*TASK REQUIREMENTS:*
(a) Can you shorten the paragraph beginning "During the first quarter of 1996" in the text on regional banks and securities while keeping its main facts?
(b) Continue the text on regional banks and securities, starting after its final sentence.

*TEXT SECTION:*
## START
Regional banks are becoming increasingly active in the trading, selling, and underwriting of securities for corporate clients. A survey reveals that they are still struggling to find the most effective way to integrate institutional capital markets activities with their overall corporate market strategies.
During the first quarter of 1996, Furash & Company interviewed the heads of institutional capital markets at 13 of the largest players in this business among regional banks. These banks were a representative sample drawn from banks with $10 to $50 billion in assets. The results of this survey revealed both the promise and the challenge of incorporating trading, sales, and underwriting of securities into banks' approach to serving their corporate customers.
A major requirement for active participation in institutional capital markets is the ability to act as a market maker for customers. When a bank decides to make markets in securities, it makes three significant commitments:
1. It is indicating to its customers that it stands ready to give bid or offer prices for the securities it deals in regardless of market conditions or volatility. A bank that fails to honor this commitment (for example, by not making reasonable bids to customers that want to sell securities while markets are dropping) risks serious damage to customer relationships.
2. It has decided to place the bank's capital at risk by holding a securities inventory. While many bank dealers limit their risks in certain products by acting as agents or by matching trades "back-to-back," institutional market makers in liquid instruments with a high degree of price disclosure must carry inventory to be competitive and profitable.
3. By acquiring an inventory of trading positions, it has committed to the bank's shareholders to manage the market risk that goes with holding securities.
## END
*EXCERPTED RECORDS:*
## START
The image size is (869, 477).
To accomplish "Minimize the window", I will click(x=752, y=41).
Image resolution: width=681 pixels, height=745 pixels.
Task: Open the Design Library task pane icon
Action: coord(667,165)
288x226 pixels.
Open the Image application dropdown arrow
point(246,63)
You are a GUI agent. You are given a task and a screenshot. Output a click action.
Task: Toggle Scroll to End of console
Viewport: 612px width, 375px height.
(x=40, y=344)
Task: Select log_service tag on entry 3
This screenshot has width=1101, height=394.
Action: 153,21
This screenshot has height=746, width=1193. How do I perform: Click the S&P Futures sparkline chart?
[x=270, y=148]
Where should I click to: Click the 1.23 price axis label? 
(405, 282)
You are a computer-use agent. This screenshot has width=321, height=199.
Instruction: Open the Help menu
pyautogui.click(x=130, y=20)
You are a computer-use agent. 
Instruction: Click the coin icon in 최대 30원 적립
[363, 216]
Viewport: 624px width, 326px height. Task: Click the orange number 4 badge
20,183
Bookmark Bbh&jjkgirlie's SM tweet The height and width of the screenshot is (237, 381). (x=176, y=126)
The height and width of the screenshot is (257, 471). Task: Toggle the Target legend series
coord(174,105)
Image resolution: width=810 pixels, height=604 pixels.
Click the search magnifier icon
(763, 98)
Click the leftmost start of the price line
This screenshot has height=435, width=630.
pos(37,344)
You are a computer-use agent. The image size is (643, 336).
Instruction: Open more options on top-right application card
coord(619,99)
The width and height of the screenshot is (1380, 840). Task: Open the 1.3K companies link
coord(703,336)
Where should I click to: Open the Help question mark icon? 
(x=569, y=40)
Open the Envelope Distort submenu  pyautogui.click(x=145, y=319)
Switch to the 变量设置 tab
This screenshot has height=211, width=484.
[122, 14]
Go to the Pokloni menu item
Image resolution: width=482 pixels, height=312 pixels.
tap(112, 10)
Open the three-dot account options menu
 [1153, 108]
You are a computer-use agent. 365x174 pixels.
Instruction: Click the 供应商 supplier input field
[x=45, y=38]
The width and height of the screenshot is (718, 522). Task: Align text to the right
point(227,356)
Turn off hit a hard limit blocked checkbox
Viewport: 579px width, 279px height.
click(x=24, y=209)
## END
*RESULTS OF THE TASKS:*
(a) In the first quarter of 1996, Furash & Company interviewed the institutional capital markets heads at 13 leading regional banks, a representative sample of banks with $10 to $50 billion in assets. The survey showed both the promise and the challenge of adding securities trading, sales and underwriting to how banks serve corporate customers.

(b)
The banks in the survey act as market makers in an average of five different products. Municipal bonds and U.S. Treasury securities were the most common products for market making activities, followed by repurchase agreements (repos), mortgage-backed securities, swaps and other derivatives, asset-backed securities, and foreign exchange. When asked whether their trading volume had increased or decreased in the past three years, more banks reported increases than decreases for every one of these products.
The mix of products at the sample banks testifies to the variety of services provided by bank capital markets operations. While municipals provide a tax-exempt investment option for retail customers, Treasuries and other taxable fixed-income instruments are the staple investment of corporations. Repo trading offers short-term borrowing and lending capability to institutions, while swap trading gives customers the ability to hedge and manage cash flow.
Especially noteworthy is the nearly even split of the banks surveyed on making markets in technically complex derivatives and mortgage-backed securities (seven are market makers, six are not in each case). These products offer valuable investment and risk management options that corporate customers demand. But they also require an advanced trading technology infrastructure (for market making and for managing market risk), as well as heightened vigilance over the activities of salespeople for compliance with securities regulations. Furthermore, revenues from these products tend to be extremely volatile. Nonetheless, only two of seven dealers making markets in derivatives said that their volume is less than it was three years ago, and only two of seven mortgage-backed securities market makers have cut back their volume.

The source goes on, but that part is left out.